** Work task **
Spot each line in the records below where the word "magnifier" occurs, then copy it.

*** Records provided Section Begins ***

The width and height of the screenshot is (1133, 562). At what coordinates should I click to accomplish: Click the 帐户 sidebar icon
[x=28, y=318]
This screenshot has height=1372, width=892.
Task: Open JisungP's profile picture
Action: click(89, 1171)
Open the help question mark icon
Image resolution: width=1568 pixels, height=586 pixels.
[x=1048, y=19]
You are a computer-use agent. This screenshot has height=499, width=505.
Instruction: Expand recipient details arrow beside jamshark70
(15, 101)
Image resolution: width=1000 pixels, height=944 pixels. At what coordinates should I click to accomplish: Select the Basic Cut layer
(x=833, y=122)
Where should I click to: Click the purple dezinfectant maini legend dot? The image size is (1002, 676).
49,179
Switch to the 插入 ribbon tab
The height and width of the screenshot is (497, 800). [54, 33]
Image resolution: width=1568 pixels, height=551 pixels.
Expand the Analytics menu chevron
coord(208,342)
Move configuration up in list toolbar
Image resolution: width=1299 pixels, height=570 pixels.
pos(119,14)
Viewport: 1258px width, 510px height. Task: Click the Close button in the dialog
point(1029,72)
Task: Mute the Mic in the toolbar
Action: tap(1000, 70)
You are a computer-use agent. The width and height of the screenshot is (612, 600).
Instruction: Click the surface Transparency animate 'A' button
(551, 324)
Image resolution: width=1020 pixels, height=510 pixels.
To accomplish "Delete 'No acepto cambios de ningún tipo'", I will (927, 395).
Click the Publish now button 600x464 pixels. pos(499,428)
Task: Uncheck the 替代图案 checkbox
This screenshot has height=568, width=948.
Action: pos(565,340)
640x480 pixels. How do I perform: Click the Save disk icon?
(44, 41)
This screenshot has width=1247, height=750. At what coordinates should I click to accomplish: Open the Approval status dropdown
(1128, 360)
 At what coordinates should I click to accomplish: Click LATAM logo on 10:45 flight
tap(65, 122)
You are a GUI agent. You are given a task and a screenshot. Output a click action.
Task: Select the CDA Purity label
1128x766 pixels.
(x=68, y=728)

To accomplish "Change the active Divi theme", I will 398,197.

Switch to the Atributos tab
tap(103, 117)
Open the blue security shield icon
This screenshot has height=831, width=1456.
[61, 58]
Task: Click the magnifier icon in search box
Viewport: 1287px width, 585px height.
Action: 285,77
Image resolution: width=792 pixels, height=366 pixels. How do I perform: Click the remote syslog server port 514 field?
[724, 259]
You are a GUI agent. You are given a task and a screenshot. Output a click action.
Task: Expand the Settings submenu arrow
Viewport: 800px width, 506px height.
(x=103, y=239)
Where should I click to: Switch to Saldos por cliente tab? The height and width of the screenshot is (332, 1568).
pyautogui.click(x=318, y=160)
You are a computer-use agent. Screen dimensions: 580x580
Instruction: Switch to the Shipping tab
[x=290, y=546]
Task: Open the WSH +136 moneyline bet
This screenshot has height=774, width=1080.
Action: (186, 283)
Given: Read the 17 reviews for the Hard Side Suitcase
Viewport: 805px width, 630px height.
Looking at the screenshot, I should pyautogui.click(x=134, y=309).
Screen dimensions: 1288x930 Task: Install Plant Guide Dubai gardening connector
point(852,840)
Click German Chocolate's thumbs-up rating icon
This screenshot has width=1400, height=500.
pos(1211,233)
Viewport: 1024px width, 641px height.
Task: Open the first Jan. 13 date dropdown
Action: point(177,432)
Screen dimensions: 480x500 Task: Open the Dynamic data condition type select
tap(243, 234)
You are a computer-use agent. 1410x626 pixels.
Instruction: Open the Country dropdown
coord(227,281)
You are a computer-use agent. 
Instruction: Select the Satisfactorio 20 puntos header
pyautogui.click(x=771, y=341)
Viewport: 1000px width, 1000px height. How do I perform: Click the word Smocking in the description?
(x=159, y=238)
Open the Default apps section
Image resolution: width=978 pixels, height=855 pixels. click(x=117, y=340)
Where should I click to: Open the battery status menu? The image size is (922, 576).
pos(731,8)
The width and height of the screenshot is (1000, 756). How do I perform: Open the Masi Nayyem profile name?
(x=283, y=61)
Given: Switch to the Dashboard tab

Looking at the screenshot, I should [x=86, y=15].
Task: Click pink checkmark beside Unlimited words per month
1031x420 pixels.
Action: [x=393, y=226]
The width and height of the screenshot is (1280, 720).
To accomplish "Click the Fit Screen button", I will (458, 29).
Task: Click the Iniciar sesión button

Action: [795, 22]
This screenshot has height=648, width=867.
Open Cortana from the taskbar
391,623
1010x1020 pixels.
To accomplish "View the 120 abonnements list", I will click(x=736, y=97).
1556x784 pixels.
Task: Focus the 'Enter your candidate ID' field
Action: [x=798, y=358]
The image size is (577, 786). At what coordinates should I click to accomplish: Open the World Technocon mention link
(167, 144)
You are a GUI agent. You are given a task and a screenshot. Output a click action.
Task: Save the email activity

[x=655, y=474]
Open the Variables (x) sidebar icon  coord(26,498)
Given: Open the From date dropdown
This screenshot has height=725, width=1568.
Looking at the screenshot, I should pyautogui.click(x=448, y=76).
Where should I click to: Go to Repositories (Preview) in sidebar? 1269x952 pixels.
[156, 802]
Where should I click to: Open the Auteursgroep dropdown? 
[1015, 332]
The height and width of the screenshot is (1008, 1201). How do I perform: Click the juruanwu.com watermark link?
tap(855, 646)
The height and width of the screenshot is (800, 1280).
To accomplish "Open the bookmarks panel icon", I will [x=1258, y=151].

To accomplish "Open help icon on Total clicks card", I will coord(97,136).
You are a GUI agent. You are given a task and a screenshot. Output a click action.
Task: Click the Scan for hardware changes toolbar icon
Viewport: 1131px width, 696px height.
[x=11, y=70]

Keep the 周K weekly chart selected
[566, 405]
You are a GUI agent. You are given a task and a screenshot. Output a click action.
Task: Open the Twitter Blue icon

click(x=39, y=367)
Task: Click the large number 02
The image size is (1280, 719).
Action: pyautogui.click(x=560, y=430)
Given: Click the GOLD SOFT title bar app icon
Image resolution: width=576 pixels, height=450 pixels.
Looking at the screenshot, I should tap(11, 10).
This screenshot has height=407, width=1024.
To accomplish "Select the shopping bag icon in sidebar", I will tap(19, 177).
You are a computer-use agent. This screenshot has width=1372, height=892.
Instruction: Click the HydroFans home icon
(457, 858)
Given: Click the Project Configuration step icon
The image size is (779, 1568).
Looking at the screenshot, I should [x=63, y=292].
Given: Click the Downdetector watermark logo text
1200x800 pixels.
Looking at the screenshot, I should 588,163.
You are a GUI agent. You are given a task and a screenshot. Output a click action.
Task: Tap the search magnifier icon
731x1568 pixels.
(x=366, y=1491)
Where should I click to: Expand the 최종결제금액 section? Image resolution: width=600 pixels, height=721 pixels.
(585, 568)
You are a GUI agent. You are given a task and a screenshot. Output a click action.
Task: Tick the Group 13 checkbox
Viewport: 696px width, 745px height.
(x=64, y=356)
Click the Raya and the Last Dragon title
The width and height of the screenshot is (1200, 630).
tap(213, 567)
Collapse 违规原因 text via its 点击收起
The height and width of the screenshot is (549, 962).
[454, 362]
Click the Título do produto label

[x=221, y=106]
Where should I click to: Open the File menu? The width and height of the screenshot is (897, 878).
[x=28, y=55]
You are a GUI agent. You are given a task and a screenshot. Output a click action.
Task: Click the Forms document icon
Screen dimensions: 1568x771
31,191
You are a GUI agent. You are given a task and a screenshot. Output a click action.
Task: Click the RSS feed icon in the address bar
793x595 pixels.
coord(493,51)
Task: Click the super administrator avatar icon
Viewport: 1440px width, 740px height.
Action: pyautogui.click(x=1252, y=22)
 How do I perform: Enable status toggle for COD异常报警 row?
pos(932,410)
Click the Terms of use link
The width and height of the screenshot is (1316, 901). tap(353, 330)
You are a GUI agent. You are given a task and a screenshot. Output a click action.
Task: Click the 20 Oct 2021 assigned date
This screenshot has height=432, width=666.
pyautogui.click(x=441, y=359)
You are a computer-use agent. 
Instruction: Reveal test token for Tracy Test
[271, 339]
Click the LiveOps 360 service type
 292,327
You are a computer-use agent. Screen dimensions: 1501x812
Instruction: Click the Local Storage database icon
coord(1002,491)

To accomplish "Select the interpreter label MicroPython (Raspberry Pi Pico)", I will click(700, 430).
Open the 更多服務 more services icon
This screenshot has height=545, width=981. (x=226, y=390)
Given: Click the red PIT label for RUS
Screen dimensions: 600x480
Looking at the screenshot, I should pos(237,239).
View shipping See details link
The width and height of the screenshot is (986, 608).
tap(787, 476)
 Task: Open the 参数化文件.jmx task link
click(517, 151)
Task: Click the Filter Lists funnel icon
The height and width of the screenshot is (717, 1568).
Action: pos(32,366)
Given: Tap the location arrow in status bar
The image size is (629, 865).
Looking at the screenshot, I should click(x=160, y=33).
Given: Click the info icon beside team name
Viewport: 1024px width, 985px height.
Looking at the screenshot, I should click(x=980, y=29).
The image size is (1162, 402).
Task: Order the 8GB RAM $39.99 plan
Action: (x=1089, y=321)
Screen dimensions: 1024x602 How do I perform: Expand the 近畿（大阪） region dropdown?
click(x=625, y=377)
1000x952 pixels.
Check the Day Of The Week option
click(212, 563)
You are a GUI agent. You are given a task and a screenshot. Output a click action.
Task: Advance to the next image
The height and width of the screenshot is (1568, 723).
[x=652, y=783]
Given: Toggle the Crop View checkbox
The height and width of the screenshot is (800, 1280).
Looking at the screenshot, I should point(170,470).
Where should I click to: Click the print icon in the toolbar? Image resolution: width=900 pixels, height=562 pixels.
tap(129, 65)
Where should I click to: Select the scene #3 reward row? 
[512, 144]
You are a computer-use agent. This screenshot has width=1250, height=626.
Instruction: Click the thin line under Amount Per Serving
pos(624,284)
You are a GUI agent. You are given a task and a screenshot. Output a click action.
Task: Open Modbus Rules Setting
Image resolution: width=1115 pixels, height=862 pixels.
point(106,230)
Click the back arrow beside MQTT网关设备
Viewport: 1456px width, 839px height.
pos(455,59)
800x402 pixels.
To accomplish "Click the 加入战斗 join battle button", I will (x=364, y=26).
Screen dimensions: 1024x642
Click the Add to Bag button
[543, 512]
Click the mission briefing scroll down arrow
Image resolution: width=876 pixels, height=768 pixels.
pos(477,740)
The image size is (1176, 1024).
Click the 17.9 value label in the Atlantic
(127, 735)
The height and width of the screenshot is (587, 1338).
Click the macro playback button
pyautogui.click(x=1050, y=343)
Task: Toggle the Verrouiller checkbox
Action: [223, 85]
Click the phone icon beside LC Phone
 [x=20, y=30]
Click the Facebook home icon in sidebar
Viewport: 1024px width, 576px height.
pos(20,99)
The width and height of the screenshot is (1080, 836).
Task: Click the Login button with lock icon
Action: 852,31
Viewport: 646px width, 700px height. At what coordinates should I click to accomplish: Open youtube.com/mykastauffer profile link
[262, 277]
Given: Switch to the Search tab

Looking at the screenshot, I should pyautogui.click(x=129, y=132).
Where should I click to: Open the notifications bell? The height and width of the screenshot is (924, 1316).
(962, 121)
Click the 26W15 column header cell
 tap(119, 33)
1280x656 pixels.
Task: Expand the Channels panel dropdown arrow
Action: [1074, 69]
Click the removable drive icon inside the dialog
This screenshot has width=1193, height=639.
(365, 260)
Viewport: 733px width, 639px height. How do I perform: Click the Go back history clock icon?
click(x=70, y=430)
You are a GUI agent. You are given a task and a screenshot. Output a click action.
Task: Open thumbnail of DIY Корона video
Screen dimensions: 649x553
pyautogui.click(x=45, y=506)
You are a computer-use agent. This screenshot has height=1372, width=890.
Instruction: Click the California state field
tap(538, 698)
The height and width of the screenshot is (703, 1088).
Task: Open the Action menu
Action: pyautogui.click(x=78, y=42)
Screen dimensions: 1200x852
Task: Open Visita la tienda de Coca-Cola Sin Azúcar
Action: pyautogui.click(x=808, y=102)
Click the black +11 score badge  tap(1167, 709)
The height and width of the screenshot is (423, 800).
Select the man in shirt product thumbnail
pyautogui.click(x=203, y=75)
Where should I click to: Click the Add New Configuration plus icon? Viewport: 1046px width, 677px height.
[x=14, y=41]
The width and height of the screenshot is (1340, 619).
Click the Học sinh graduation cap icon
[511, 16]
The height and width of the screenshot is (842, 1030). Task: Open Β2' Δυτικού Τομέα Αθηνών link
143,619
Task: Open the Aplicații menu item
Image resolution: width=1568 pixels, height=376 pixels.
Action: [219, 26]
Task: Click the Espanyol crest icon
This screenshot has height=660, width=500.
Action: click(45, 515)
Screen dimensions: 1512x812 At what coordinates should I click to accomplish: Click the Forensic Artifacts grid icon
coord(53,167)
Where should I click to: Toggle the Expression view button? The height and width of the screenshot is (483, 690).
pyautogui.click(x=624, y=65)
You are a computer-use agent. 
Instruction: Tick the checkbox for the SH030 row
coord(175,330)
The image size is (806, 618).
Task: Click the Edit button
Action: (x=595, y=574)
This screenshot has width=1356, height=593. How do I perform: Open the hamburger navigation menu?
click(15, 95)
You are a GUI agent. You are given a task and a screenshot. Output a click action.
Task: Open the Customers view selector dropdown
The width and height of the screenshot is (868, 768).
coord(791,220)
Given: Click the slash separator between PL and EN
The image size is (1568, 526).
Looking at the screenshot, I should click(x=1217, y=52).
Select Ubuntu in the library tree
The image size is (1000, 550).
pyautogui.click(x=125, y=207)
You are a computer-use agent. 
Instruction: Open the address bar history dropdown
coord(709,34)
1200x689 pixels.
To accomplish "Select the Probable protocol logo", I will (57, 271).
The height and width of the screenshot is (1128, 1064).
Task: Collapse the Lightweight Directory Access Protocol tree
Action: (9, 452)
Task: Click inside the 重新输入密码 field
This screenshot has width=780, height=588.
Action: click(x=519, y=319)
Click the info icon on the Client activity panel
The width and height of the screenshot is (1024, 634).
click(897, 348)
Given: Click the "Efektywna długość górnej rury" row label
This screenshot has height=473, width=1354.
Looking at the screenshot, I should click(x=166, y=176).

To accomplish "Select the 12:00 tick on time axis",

*** Records provided Section Ends ***

** Solved exercise **
Task: Click the magnifier icon in search box
Task: Tap the search magnifier icon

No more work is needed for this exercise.